Excerpts from a dataset
━━━━
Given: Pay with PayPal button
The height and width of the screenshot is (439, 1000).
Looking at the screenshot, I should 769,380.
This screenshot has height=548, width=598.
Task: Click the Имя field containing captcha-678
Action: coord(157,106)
━━━━
→ **What the task requires**
The expected output is every record, repeated exactly.

→ **Solution for this task**
Given: Pay with PayPal button
The height and width of the screenshot is (439, 1000).
Looking at the screenshot, I should 769,380.
This screenshot has height=548, width=598.
Task: Click the Имя field containing captcha-678
Action: coord(157,106)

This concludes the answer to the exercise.